According to the company’s timeline, in 1907 the company moved its corporate headquarters from Manhattan to Jersey City at the site of its Eight O’Clock Coffee roasting plant, where the company remained for 20 years.
From an engineering standpoint, Gomez said, the warehouse headquarters “was one of the largest poured concrete structures in the world.” It was built by Turner Construction. “It was like a gigantic bunker, built to be fire and explosion proof,” he said. In those days, he said, boilers often exploded, and buildings often burned to the ground.
Butler Brothers
The Butler Brothers building at 344-350 Warren St. was a furniture warehouse built in the early 1900s. The E-shaped nine-story warehouse takes up almost an entire city block.
The company made and sold furniture. The building is from the Gilded Age. “It’s imposing with a beautiful medieval style,” Gomez said.
Designed by Jarvis Hunt, one of the greatest architects at the turn of the last century, it features corbelled cornices, parapets, decorative brick banding, and entirely brick bearing walls.
The corner of the Butler Warehouse along Washington Street is one of the proposed locations where the city would like to move an area Port Authority substation. Currently, the substation, which powers the PATH trains, is located in and adjacent to the Hudson and Manhattan Railroad Powerhouse building that the city would like to use as a focal point for an entertainment district.
Hudson and Manhattan Railroad Powerhouse
Better known as just the Powerhouse, this iconic structure may be the best known and most talked about building in Jersey City. The industrial age masterpiece is bounded by Bay, Washington, First, and Greene streets. Built between 1906 and 1908, the nine-story Romanesque Revival structure was designed by architect John Oakman.

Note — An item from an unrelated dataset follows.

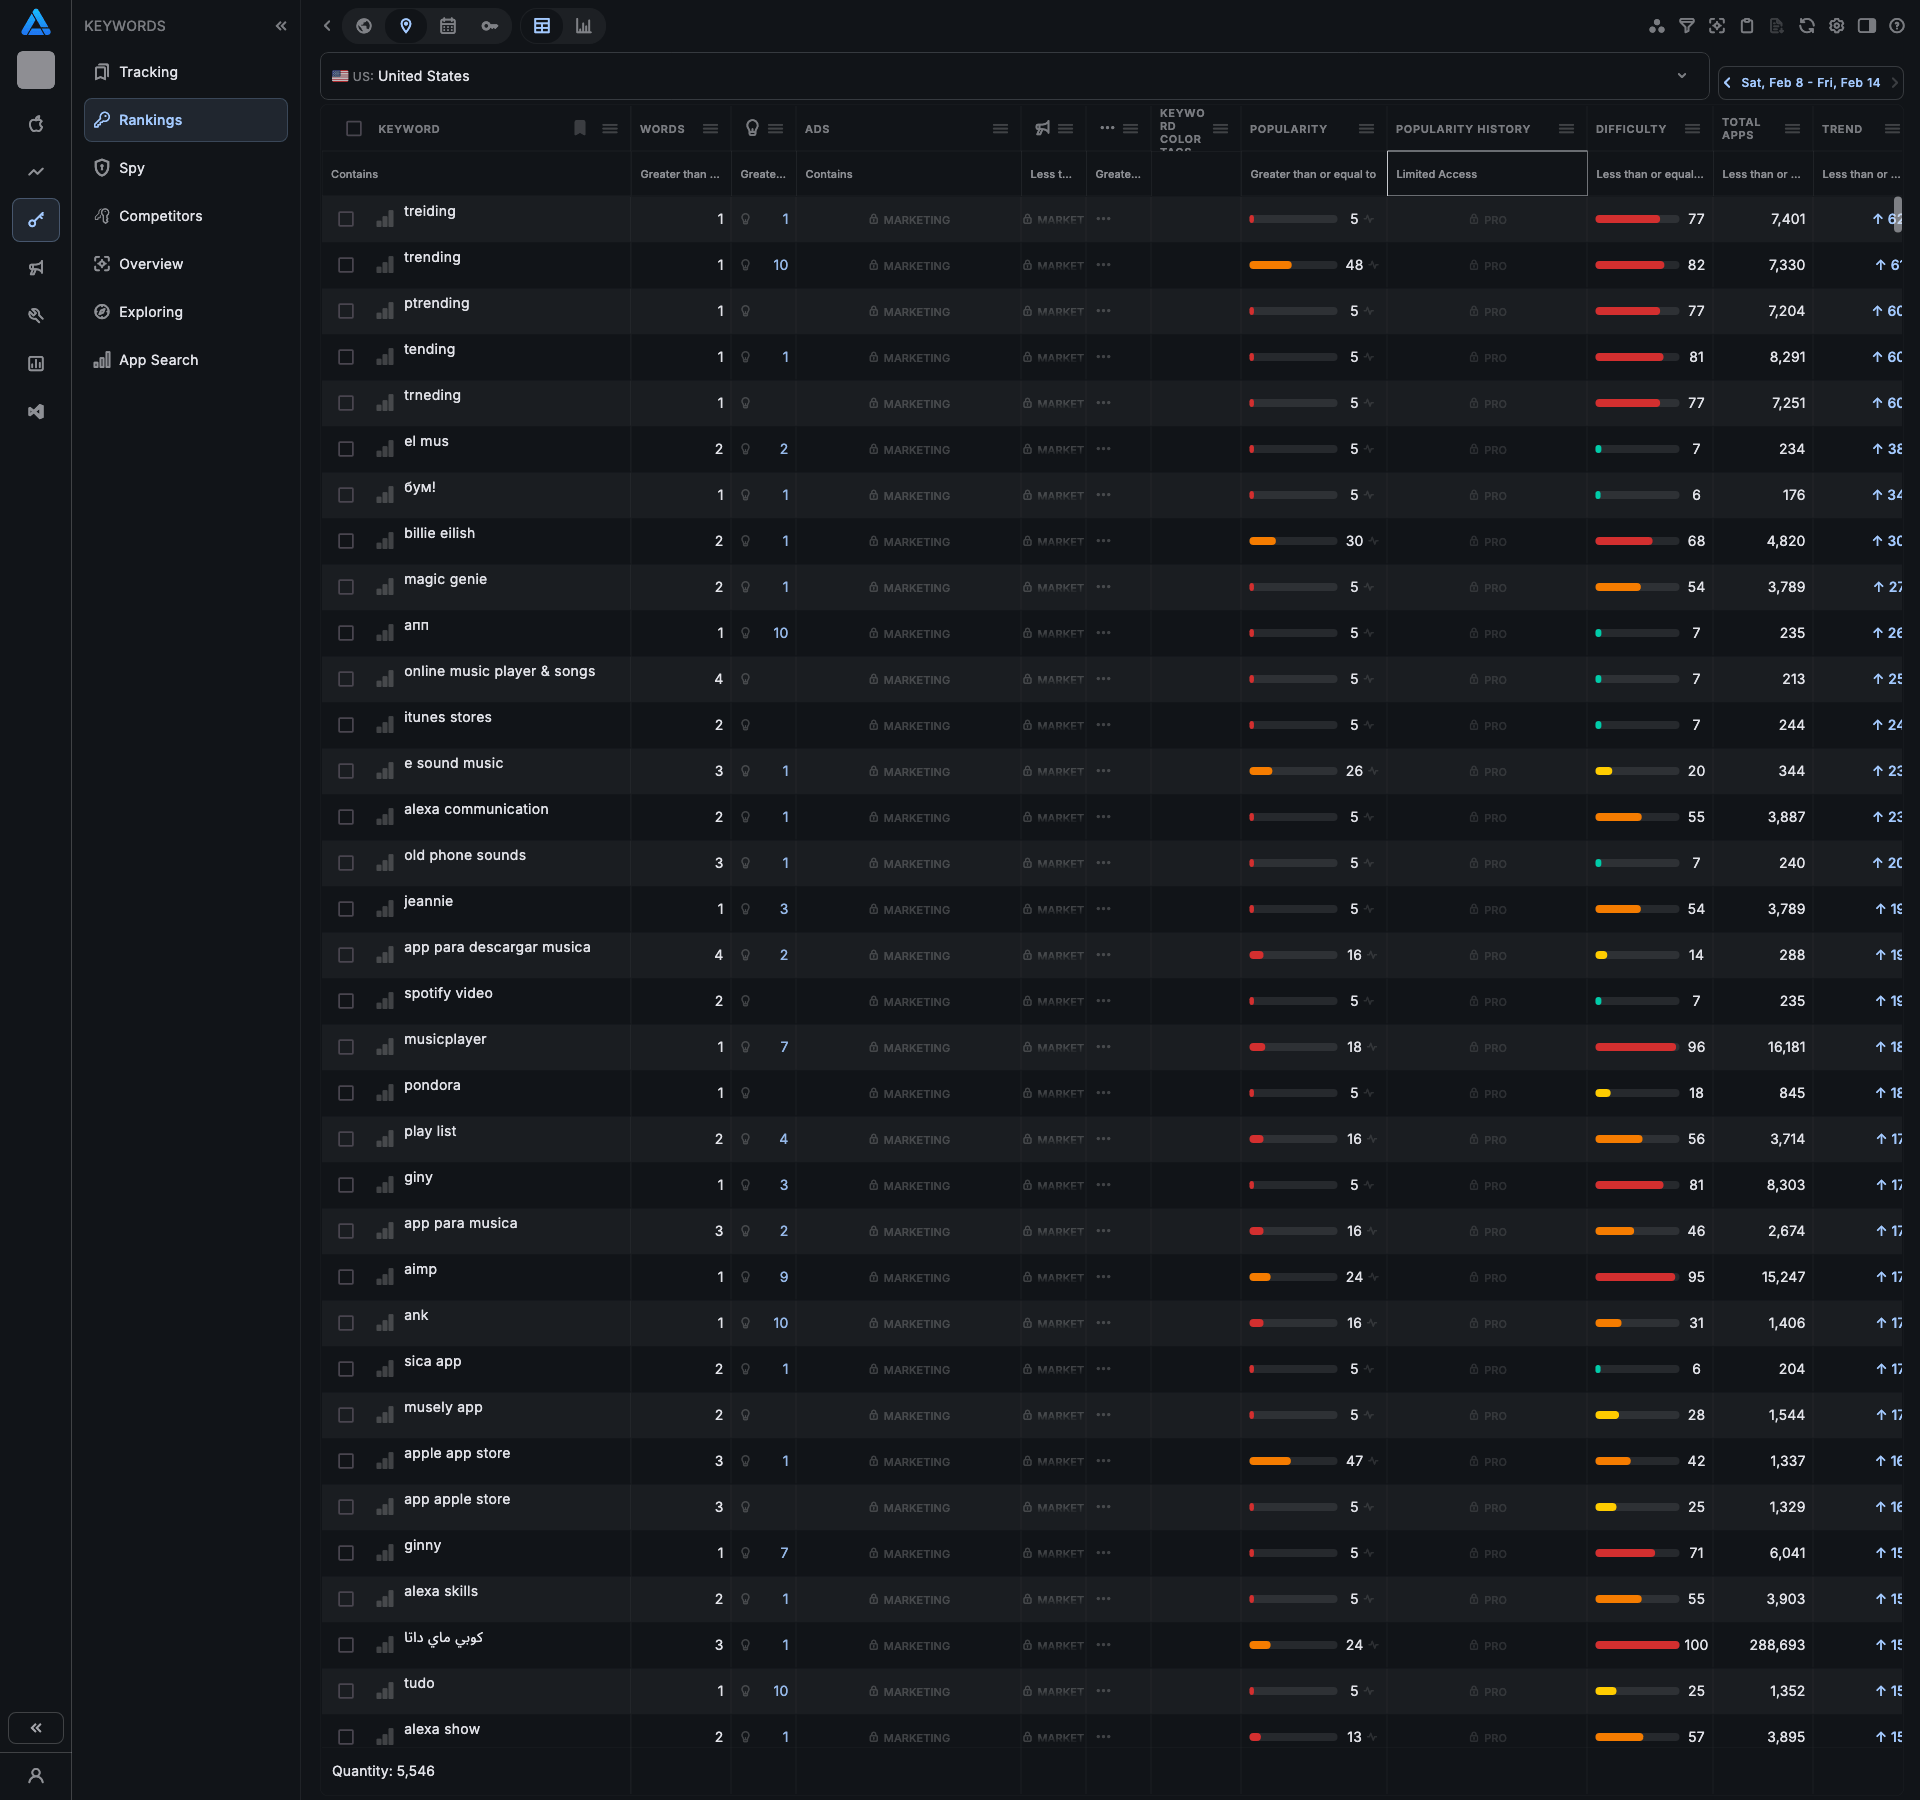Go to App Search section

coord(158,360)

The building is so sturdily constructed that it has withstood years of neglect. In the late 1990s, it was facing demolition, an event that spurred the creation of the Jersey City Landmarks Conservancy.

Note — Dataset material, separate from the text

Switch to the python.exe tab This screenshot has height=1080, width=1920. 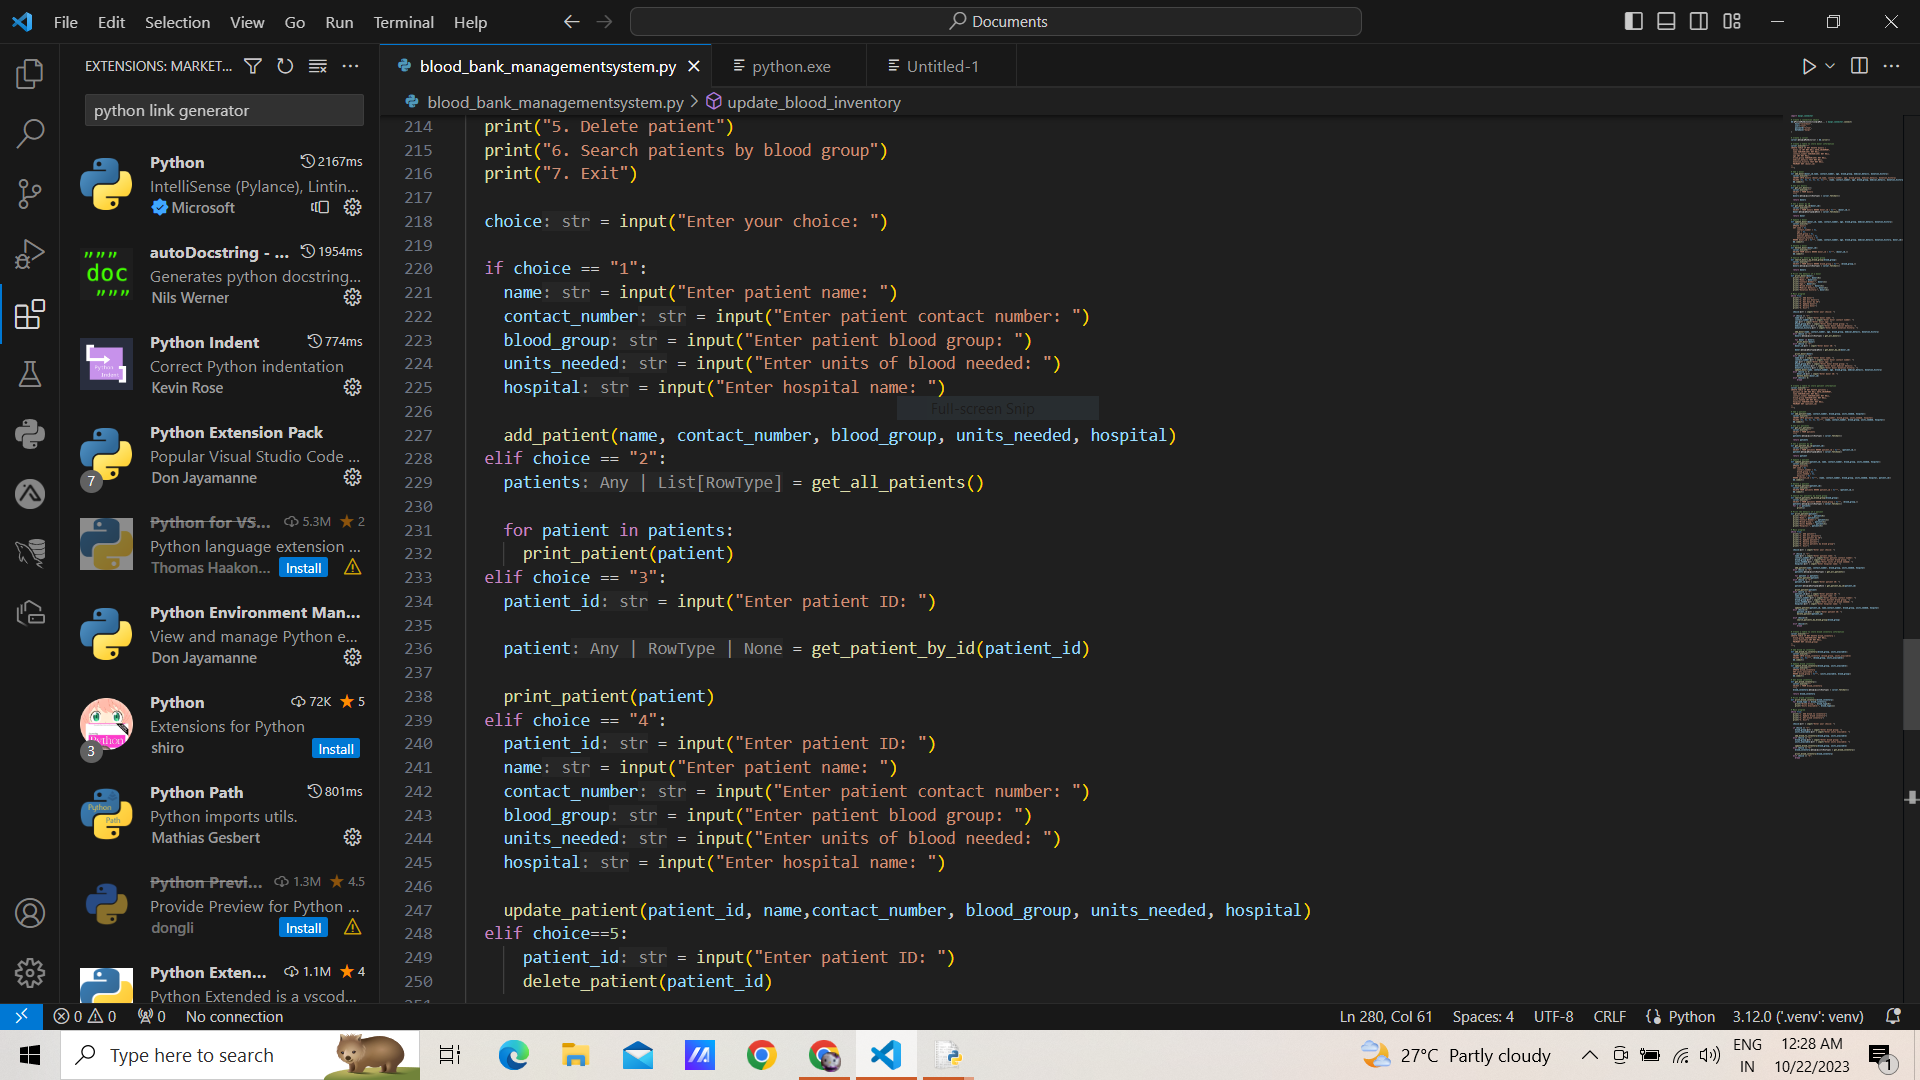click(790, 66)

It was placed on the National Register of Historic Places in 2001. Just because a building is on a state or federal registry does not automatically put it on the city registry, Cotter said.
When the substation is moved, the construction of what will be known as the Powerhouse Arts District can begin. The district will be home to theaters, galleries, restaurants, and other arts and entertainment venues.
Merchants Refrigerating Company
Located at 124-142 First St., the Merchants Refrigerating Company warehouse was built in 1902 and was one of the largest refrigeration plants in the country. At the time, Gomez said, “a lot of people were buying manufactured ice, and gigantic boulders of ice could keep cold in there.” The building had electric refrigerators.
“It was the first big warehouse in the district,” Gomez said, “laying the groundwork for other mammoth buildings.”
What will become of them?
Obviously, landmark status does not mean that these giant structures have to go on being warehouses.
“It can mean adaptive reuse,” Gomez said. “They can be reused as a condo. It’s rare in this day and age” that a landmark building maintains its original use.
“The old court house is a rarity,” he said. “It was preserved and put back to its original use.” He’s referring to the Justice William Brennan Court House on Newark Avenue, built in 1910 and saved from the wrecking ball in the mid-1960s.
Gomez said that usually the original exterior is preserved, but it’s acceptable to build additions and alter some elements.
“As long as you don’t build a skyscraper on top or stucco them,” he said. “They need to be protected from being altered beyond repair or torn down completely.”
He said, “The city has to relay the message to property owners that it’s economically feasible to own a preserved landmark. Donald Trump can’t say that.”
Cotter said that if the five warehouses are approved for landmark status, that won’t automatically create a “warehouse district.”
“A consultant opined that too much had been demolished to make it a district,” Cotter said. “They will be individual landmarks.”